------ Text ------

[R] Problem with filling dataframe's column

Tue Jun 13 20:00:33 CEST 2023

It is safer to use !grepl(...) instead of -grep(...) here.  If there are no
matches, the latter will give you a zero-row data.frame while the former
gives you the entire data.frame.

E.g.,

> d <- data.frame(a=c("one","two","three"), b=c(10,20,30))
> d[-grep("Q", d$a),]
[1] a b
<0 rows> (or 0-length row.names)
> d[!grepl("Q", d$a),]
      a  b
1   one 10
2   two 20
3 three 30

-Bill

On Tue, Jun 13, 2023 at 6:19 AM Rui Barradas <ruipbarradas using sapo.pt> wrote:

> Às 17:18 de 13/06/2023, javad bayat escreveu:
> > Dear Rui;
> > Hi. I used your codes, but it seems it didn't work for me.
> >
> >> pat <- c("_esmdes|_Des Section|0")
> >> dim(data2)
> >      [1]  281549      9
> >> grep(pat, data2$Layer)
> >> dim(data2)
> >      [1]  281549      9
> >
> > What does grep function do? I expected the function to remove 3 rows of
> the
> > dataframe.
> > I do not know the reason.
> >
> >
> >
> >
> >
> >
> > On Mon, Jun 12, 2023 at 5:16 PM Rui Barradas <ruipbarradas using sapo.pt>
> wrote:
> >
> >> Às 23:13 de 12/06/2023, javad bayat escreveu:
> >>> Dear Rui;
> >>> Many thanks for the email. I tried your codes and found that the length
> >> of
> >>> the "Values" and "Names" vectors must be equal, otherwise the results
> >> will
> >>> not be useful.
> >>> For some of the characters in the Layer column that I do not need to be
> >>> filled in the LU column, I used "NA".
> >>> But I need to delete some of the rows from the table as they are
> useless
> >>> for me. I tried this code to delete entire rows of the dataframe which
> >>> contained these three value in the Layer column: It gave me the
> following
> >>> error.
> >>>
> >>>> data3 = data2[-grep(c("_esmdes","_Des Section","0"), data2$Layer),]
> >>>        Warning message:
> >>>         In grep(c("_esmdes", "_Des Section", "0"), data2$Layer) :
> >>>         argument 'pattern' has length > 1 and only the first element
> will
> >> be
> >>> used
> >>>
> >>>> data3 = data2[!grepl(c("_esmdes","_Des Section","0"), data2$Layer),]
> >>>       Warning message:
> >>>       In grepl(c("_esmdes", "_Des Section", "0"), data2$Layer) :
> >>>       argument 'pattern' has length > 1 and only the first element
> will be
> >>> used
> >>>
> >>> How can I do this?

------ Dataset content ------

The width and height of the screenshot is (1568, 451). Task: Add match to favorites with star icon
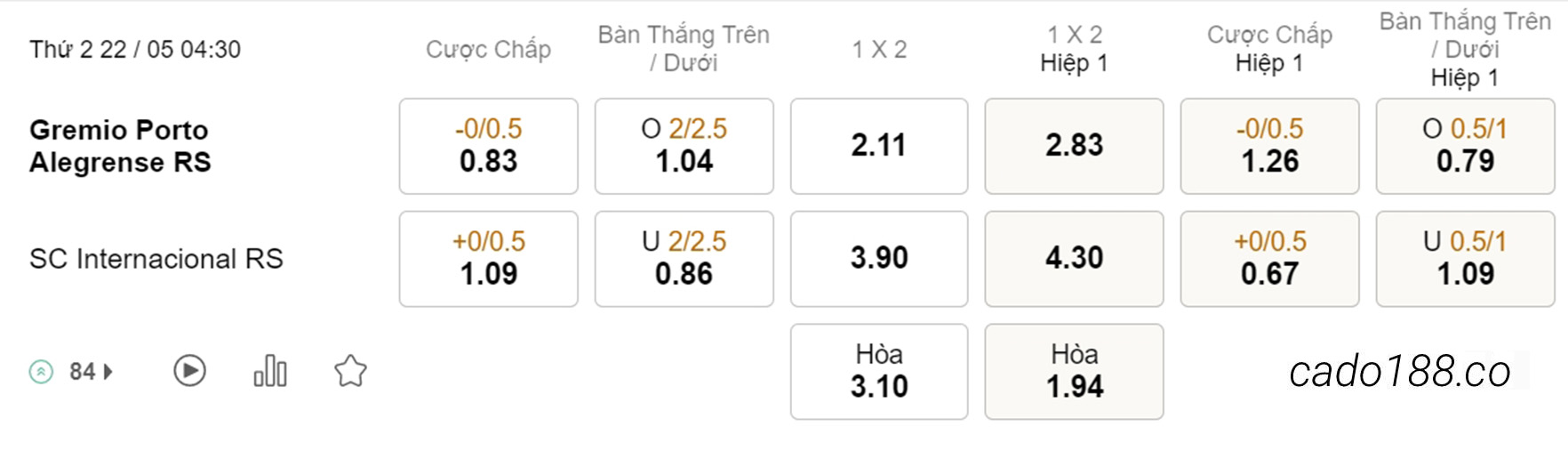(x=350, y=371)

------

Directions for this task: Can you rewrite the stretch from "It is safer" through "the entire data.frame." in the thread on filtering data frames, changing "safer" to "more reliable"? The material is separate from the thread on filtering data frames.

Written reply:
It is more reliable to use !grepl(...) instead of -grep(...) here.  If there are no
matches, the latter will give you a zero-row data.frame while the former
gives you the entire data.frame.